(DIRECTIONS FOR THIS TASK) Retype the complete listing exactly as it appears.
MATERIAL PROVIDED below:
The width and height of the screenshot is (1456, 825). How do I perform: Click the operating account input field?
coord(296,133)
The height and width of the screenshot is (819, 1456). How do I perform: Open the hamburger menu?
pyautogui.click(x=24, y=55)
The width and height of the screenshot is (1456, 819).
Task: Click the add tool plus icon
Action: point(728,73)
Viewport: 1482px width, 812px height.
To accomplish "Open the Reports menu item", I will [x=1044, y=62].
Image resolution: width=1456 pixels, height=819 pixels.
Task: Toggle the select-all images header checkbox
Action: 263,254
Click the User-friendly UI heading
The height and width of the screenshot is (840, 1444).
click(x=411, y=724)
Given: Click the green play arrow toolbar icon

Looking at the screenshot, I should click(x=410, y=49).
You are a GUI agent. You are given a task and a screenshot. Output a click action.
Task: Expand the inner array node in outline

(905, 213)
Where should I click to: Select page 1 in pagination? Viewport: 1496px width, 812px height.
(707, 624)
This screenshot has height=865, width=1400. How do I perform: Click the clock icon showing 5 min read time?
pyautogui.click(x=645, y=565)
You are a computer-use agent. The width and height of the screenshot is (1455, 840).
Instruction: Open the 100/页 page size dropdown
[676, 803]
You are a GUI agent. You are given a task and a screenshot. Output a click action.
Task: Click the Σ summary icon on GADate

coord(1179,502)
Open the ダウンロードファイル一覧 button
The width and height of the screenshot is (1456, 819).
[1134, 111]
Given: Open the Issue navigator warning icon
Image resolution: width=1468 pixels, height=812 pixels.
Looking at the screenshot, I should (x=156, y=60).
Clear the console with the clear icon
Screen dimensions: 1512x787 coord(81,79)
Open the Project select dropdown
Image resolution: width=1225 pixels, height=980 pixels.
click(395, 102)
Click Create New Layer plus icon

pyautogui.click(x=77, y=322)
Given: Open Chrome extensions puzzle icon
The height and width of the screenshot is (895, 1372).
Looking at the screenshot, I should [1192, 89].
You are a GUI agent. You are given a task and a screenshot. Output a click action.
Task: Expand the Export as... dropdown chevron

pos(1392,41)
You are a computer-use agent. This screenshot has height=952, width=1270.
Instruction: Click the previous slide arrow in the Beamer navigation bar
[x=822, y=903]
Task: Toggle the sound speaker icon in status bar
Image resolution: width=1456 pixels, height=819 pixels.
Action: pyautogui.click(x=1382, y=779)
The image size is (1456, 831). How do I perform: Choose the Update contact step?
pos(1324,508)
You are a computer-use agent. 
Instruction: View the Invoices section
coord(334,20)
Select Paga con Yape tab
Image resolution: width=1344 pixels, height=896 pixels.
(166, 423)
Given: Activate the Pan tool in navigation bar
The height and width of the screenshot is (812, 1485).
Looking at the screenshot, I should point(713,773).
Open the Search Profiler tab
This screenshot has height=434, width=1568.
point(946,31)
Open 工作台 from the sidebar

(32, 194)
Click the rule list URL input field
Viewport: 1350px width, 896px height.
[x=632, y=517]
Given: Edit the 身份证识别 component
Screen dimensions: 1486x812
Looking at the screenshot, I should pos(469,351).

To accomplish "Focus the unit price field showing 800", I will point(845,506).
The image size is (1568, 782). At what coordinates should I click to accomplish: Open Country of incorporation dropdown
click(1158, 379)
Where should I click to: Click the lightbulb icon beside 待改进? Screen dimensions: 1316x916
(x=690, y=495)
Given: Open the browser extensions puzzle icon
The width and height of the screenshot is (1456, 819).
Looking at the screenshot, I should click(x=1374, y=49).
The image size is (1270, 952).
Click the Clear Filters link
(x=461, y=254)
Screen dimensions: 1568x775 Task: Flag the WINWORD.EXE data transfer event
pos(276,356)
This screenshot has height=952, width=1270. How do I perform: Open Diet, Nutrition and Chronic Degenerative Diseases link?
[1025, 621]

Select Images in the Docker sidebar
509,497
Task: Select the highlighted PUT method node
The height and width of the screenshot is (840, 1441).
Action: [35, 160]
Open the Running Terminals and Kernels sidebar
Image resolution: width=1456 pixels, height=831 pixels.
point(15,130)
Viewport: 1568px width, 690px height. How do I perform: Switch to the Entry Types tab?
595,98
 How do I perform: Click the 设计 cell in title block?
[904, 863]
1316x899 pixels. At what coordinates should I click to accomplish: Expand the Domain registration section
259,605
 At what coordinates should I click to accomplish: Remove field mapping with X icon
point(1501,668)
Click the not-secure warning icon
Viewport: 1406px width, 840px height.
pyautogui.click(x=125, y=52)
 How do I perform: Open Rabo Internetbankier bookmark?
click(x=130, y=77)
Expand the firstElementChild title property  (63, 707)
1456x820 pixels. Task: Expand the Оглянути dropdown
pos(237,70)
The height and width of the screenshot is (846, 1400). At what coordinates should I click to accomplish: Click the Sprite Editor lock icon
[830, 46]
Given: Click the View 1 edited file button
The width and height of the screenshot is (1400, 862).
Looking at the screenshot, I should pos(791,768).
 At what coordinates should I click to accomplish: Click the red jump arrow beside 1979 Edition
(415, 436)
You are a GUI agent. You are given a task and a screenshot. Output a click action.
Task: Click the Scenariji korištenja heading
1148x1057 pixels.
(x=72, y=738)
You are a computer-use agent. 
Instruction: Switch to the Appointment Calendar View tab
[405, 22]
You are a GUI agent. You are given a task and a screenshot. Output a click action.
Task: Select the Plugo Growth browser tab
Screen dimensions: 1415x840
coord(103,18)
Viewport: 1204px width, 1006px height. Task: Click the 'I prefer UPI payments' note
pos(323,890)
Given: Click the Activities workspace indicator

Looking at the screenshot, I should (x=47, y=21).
End of MATERIAL PROVIDED.
(RESULT)
The width and height of the screenshot is (1456, 825). How do I perform: Click the operating account input field?
coord(296,133)
The height and width of the screenshot is (819, 1456). How do I perform: Open the hamburger menu?
pyautogui.click(x=24, y=55)
The width and height of the screenshot is (1456, 819).
Task: Click the add tool plus icon
Action: point(728,73)
Viewport: 1482px width, 812px height.
To accomplish "Open the Reports menu item", I will [x=1044, y=62].
Image resolution: width=1456 pixels, height=819 pixels.
Task: Toggle the select-all images header checkbox
Action: 263,254
Click the User-friendly UI heading
The height and width of the screenshot is (840, 1444).
click(x=411, y=724)
Given: Click the green play arrow toolbar icon

Looking at the screenshot, I should click(x=410, y=49).
You are a GUI agent. You are given a task and a screenshot. Output a click action.
Task: Expand the inner array node in outline

(905, 213)
Where should I click to: Select page 1 in pagination? Viewport: 1496px width, 812px height.
(707, 624)
This screenshot has height=865, width=1400. How do I perform: Click the clock icon showing 5 min read time?
pyautogui.click(x=645, y=565)
You are a computer-use agent. The width and height of the screenshot is (1455, 840).
Instruction: Open the 100/页 page size dropdown
[676, 803]
You are a GUI agent. You are given a task and a screenshot. Output a click action.
Task: Click the Σ summary icon on GADate

coord(1179,502)
Open the ダウンロードファイル一覧 button
The width and height of the screenshot is (1456, 819).
[1134, 111]
Given: Open the Issue navigator warning icon
Image resolution: width=1468 pixels, height=812 pixels.
Looking at the screenshot, I should (x=156, y=60).
Clear the console with the clear icon
Screen dimensions: 1512x787 coord(81,79)
Open the Project select dropdown
Image resolution: width=1225 pixels, height=980 pixels.
click(395, 102)
Click Create New Layer plus icon

pyautogui.click(x=77, y=322)
Given: Open Chrome extensions puzzle icon
The height and width of the screenshot is (895, 1372).
Looking at the screenshot, I should [1192, 89].
You are a GUI agent. You are given a task and a screenshot. Output a click action.
Task: Expand the Export as... dropdown chevron

pos(1392,41)
You are a computer-use agent. This screenshot has height=952, width=1270.
Instruction: Click the previous slide arrow in the Beamer navigation bar
[x=822, y=903]
Task: Toggle the sound speaker icon in status bar
Image resolution: width=1456 pixels, height=819 pixels.
Action: pyautogui.click(x=1382, y=779)
The image size is (1456, 831). How do I perform: Choose the Update contact step?
pos(1324,508)
You are a computer-use agent. 
Instruction: View the Invoices section
coord(334,20)
Select Paga con Yape tab
Image resolution: width=1344 pixels, height=896 pixels.
(166, 423)
Given: Activate the Pan tool in navigation bar
The height and width of the screenshot is (812, 1485).
Looking at the screenshot, I should point(713,773).
Open the Search Profiler tab
This screenshot has height=434, width=1568.
point(946,31)
Open 工作台 from the sidebar

(32, 194)
Click the rule list URL input field
Viewport: 1350px width, 896px height.
[x=632, y=517]
Given: Edit the 身份证识别 component
Screen dimensions: 1486x812
Looking at the screenshot, I should pos(469,351).

To accomplish "Focus the unit price field showing 800", I will point(845,506).
The image size is (1568, 782). At what coordinates should I click to accomplish: Open Country of incorporation dropdown
click(1158, 379)
Where should I click to: Click the lightbulb icon beside 待改进? Screen dimensions: 1316x916
(x=690, y=495)
Given: Open the browser extensions puzzle icon
The width and height of the screenshot is (1456, 819).
Looking at the screenshot, I should click(x=1374, y=49).
The image size is (1270, 952).
Click the Clear Filters link
(x=461, y=254)
Screen dimensions: 1568x775 Task: Flag the WINWORD.EXE data transfer event
pos(276,356)
This screenshot has height=952, width=1270. How do I perform: Open Diet, Nutrition and Chronic Degenerative Diseases link?
[1025, 621]

Select Images in the Docker sidebar
509,497
Task: Select the highlighted PUT method node
The height and width of the screenshot is (840, 1441).
Action: [35, 160]
Open the Running Terminals and Kernels sidebar
Image resolution: width=1456 pixels, height=831 pixels.
point(15,130)
Viewport: 1568px width, 690px height. How do I perform: Switch to the Entry Types tab?
595,98
 How do I perform: Click the 设计 cell in title block?
[904, 863]
1316x899 pixels. At what coordinates should I click to accomplish: Expand the Domain registration section
259,605
 At what coordinates should I click to accomplish: Remove field mapping with X icon
point(1501,668)
Click the not-secure warning icon
Viewport: 1406px width, 840px height.
pyautogui.click(x=125, y=52)
 How do I perform: Open Rabo Internetbankier bookmark?
click(x=130, y=77)
Expand the firstElementChild title property  (63, 707)
1456x820 pixels. Task: Expand the Оглянути dropdown
pos(237,70)
The height and width of the screenshot is (846, 1400). At what coordinates should I click to accomplish: Click the Sprite Editor lock icon
[830, 46]
Given: Click the View 1 edited file button
The width and height of the screenshot is (1400, 862).
Looking at the screenshot, I should pos(791,768).
 At what coordinates should I click to accomplish: Click the red jump arrow beside 1979 Edition
(415, 436)
You are a GUI agent. You are given a task and a screenshot. Output a click action.
Task: Click the Scenariji korištenja heading
1148x1057 pixels.
(x=72, y=738)
You are a computer-use agent. 
Instruction: Switch to the Appointment Calendar View tab
[405, 22]
You are a GUI agent. You are given a task and a screenshot. Output a click action.
Task: Select the Plugo Growth browser tab
Screen dimensions: 1415x840
coord(103,18)
Viewport: 1204px width, 1006px height. Task: Click the 'I prefer UPI payments' note
pos(323,890)
Given: Click the Activities workspace indicator

Looking at the screenshot, I should (x=47, y=21).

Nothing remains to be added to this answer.